The students continue to receive training throughout the year on culturally mindful care in individual and group supervision, through direct clinical experience with patients, and weekly didactics on relevant topics that include cultural considerations or relevance to our population. Many of our trainees from Hawaiʻi are familiar with different aspects of local culture, but we also train students from other areas of the USA, who may be unfamiliar with the culture or working with Native Hawaiian or Pacific Islanders. Interns perform three case conceptualizations throughout the year, where cultural considerations are an important aspect.

As part of the learning process, students often need to become knowledgeable of commonly used Hawaiian or Pidgin terms if they are not from Hawaii. Rapport building may differ with some of our patients, and a slight increase in self-disclosure may help to facilitate connection with some patients. Psychology services may include more case management and holistic care.
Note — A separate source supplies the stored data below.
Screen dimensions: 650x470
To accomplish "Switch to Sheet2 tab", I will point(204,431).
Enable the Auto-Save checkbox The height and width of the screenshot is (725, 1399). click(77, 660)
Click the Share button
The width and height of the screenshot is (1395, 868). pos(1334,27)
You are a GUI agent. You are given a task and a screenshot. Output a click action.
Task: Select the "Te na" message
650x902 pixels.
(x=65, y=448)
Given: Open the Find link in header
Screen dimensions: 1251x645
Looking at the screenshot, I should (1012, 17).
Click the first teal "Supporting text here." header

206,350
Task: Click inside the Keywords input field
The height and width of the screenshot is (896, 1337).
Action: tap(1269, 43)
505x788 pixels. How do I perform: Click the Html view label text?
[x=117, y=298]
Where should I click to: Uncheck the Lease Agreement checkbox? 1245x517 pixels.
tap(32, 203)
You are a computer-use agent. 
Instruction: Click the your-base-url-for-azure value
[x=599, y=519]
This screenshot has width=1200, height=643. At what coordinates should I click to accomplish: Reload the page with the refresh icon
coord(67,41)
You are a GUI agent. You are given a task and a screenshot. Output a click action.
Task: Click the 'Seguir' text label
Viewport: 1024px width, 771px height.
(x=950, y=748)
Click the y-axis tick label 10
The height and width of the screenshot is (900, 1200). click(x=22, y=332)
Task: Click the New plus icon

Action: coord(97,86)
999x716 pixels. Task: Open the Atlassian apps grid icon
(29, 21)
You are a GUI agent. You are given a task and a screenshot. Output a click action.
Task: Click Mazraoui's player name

Our health center prides itself on integrated care so behavioral health providers are part of a multidisciplinary team in various clinics. Therapists must also consider Maslow’s hierarchy of needs when treating patients and ensuring that basic needs (e.g., food and shelter) are met prior to addressing more higher-order challenges. This also needs to be considered when assigning homework or with other aspects of therapy. As a result, depending on the patient or presenting problem, therapy may be more solution focused. They are also taught to consider our patients’ perspective of more collective goals and harmony among others. Patients can be specifically asked in goal setting which area of the lokahi triangle they need to work on.

Our trainees also gain experiences in research with vulnerable populations. They are exposed to the safeguards in place for ensuring that research is done for the benefit of the community, and to different levels of community based research. They also gain first-hand experience of recruitment in hard to reach populations.